▶ _What to work on_: Beginning with the first line of the data below, reproduce every line unchanged, ending with the line that holds "Modificar preferencias de cookies (169, 2089)".

==========

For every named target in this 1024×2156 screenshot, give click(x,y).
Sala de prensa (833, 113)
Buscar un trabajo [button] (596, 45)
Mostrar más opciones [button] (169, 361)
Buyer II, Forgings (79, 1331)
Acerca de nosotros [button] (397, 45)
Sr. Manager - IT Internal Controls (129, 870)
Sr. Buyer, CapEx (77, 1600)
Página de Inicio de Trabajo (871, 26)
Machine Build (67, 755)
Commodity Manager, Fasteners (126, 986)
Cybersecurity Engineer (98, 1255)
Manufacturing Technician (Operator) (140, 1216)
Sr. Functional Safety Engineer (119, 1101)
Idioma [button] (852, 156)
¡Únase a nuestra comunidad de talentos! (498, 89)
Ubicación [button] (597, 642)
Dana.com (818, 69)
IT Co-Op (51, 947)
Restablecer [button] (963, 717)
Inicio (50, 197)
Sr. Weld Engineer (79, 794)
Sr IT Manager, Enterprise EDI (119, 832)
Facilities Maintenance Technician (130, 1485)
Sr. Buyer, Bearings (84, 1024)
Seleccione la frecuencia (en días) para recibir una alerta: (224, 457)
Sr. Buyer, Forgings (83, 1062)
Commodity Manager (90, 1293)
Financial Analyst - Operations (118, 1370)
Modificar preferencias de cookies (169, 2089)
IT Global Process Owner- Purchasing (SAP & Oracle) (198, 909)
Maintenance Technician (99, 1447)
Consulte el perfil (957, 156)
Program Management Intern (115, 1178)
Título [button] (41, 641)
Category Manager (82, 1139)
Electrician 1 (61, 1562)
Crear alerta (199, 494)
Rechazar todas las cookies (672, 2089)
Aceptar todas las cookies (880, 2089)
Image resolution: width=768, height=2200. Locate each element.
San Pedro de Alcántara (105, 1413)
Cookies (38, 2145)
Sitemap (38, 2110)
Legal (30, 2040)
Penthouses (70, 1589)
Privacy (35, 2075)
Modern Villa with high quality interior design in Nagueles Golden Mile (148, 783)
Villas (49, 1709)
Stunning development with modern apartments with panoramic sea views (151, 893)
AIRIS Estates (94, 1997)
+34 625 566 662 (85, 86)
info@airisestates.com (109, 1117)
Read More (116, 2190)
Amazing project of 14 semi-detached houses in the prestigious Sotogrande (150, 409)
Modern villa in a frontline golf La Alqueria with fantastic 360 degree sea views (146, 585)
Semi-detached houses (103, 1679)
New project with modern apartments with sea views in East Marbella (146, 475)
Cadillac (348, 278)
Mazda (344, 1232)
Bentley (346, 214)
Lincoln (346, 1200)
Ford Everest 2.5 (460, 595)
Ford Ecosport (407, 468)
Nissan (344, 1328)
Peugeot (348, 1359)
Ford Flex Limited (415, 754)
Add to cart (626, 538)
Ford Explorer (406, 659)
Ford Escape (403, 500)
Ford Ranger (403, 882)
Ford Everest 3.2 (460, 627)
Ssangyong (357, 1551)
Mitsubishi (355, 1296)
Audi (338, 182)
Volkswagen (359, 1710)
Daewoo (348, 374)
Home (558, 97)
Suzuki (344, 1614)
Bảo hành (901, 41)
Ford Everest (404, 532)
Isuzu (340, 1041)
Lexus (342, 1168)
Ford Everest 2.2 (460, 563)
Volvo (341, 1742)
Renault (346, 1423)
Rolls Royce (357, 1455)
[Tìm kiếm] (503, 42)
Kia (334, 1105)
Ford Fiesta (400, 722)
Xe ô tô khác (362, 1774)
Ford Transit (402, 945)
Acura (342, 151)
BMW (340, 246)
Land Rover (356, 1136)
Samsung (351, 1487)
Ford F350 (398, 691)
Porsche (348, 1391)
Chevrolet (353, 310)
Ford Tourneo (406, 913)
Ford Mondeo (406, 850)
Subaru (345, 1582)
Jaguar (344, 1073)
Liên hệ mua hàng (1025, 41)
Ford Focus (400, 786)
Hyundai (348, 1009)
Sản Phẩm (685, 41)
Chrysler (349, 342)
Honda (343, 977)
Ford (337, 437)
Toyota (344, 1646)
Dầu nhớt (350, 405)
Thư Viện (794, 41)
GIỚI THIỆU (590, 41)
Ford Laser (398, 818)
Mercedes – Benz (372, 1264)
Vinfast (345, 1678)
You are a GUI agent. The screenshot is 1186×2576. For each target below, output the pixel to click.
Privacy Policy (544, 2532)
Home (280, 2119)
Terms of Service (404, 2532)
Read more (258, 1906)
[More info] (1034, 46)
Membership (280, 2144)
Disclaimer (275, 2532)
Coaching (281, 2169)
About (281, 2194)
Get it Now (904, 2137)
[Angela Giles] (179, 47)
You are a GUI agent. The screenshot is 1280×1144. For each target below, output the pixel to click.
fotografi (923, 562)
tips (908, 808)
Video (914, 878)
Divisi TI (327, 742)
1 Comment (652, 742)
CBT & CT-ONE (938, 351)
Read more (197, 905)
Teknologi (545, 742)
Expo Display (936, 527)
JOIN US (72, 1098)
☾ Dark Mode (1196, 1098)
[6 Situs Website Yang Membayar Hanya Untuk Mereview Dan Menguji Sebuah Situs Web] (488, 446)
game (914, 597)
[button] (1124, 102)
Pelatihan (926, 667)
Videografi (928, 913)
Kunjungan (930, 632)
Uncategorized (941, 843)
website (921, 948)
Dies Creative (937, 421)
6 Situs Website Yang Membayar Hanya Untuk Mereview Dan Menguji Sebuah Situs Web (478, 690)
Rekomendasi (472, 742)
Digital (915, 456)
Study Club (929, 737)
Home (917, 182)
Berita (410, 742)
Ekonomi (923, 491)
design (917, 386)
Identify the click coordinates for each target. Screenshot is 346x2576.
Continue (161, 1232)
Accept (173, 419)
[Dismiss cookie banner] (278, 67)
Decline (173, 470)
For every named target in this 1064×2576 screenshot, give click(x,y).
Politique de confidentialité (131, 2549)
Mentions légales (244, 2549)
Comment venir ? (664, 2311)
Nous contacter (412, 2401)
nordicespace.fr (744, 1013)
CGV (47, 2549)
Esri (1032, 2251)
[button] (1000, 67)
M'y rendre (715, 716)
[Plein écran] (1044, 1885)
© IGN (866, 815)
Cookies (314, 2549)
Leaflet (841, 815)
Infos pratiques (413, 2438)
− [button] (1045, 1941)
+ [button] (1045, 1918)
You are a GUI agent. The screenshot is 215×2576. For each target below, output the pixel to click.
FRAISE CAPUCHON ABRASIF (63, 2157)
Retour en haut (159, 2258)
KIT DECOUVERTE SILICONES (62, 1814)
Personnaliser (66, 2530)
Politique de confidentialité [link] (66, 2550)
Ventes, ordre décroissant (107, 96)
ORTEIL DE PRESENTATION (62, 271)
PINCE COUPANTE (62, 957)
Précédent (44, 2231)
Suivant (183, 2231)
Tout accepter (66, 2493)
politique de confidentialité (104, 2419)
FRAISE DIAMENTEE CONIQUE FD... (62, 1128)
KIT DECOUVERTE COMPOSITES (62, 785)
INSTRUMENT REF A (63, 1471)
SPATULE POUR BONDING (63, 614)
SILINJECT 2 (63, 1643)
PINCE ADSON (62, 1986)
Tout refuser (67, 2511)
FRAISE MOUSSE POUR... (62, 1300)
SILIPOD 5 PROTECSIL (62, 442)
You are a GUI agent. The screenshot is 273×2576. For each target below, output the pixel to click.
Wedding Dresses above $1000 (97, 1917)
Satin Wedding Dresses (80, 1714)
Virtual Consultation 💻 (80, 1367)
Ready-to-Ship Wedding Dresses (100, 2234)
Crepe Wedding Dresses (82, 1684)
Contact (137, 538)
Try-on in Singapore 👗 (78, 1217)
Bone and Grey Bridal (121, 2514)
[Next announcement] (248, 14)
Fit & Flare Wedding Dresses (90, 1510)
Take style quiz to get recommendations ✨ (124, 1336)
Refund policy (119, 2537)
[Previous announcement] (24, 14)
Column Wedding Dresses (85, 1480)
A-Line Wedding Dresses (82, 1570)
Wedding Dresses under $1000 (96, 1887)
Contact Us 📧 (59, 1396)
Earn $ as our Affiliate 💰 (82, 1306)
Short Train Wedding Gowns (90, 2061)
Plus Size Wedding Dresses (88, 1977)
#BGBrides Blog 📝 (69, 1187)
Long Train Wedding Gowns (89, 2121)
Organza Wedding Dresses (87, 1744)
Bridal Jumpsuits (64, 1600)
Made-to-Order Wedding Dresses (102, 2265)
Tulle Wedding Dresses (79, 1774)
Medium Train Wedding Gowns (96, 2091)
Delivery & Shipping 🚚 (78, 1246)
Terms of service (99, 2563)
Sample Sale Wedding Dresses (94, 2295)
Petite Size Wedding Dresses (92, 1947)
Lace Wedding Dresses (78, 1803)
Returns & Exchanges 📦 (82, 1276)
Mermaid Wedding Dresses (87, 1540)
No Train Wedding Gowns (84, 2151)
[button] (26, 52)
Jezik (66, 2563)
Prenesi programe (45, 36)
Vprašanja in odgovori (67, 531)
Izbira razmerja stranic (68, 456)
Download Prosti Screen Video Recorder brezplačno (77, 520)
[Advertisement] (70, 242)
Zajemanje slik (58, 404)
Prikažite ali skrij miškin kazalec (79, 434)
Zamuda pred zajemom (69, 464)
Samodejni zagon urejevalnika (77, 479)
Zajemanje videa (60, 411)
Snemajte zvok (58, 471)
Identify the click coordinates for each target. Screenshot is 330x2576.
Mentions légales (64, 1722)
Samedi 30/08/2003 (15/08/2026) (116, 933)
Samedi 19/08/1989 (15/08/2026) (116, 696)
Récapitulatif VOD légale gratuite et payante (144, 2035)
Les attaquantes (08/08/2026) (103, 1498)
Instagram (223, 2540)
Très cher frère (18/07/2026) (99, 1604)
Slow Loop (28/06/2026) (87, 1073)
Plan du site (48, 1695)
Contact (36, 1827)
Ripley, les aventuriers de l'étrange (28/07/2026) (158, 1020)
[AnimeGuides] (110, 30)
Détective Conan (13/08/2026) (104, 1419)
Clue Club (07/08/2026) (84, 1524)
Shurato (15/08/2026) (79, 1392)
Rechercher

==========

▶ _Solution to the exercise_:
For every named target in this 1024×2156 screenshot, give click(x,y).
Sala de prensa (833, 113)
Buscar un trabajo [button] (596, 45)
Mostrar más opciones [button] (169, 361)
Buyer II, Forgings (79, 1331)
Acerca de nosotros [button] (397, 45)
Sr. Manager - IT Internal Controls (129, 870)
Sr. Buyer, CapEx (77, 1600)
Página de Inicio de Trabajo (871, 26)
Machine Build (67, 755)
Commodity Manager, Fasteners (126, 986)
Cybersecurity Engineer (98, 1255)
Manufacturing Technician (Operator) (140, 1216)
Sr. Functional Safety Engineer (119, 1101)
Idioma [button] (852, 156)
¡Únase a nuestra comunidad de talentos! (498, 89)
Ubicación [button] (597, 642)
Dana.com (818, 69)
IT Co-Op (51, 947)
Restablecer [button] (963, 717)
Inicio (50, 197)
Sr. Weld Engineer (79, 794)
Sr IT Manager, Enterprise EDI (119, 832)
Facilities Maintenance Technician (130, 1485)
Sr. Buyer, Bearings (84, 1024)
Seleccione la frecuencia (en días) para recibir una alerta: (224, 457)
Sr. Buyer, Forgings (83, 1062)
Commodity Manager (90, 1293)
Financial Analyst - Operations (118, 1370)
Modificar preferencias de cookies (169, 2089)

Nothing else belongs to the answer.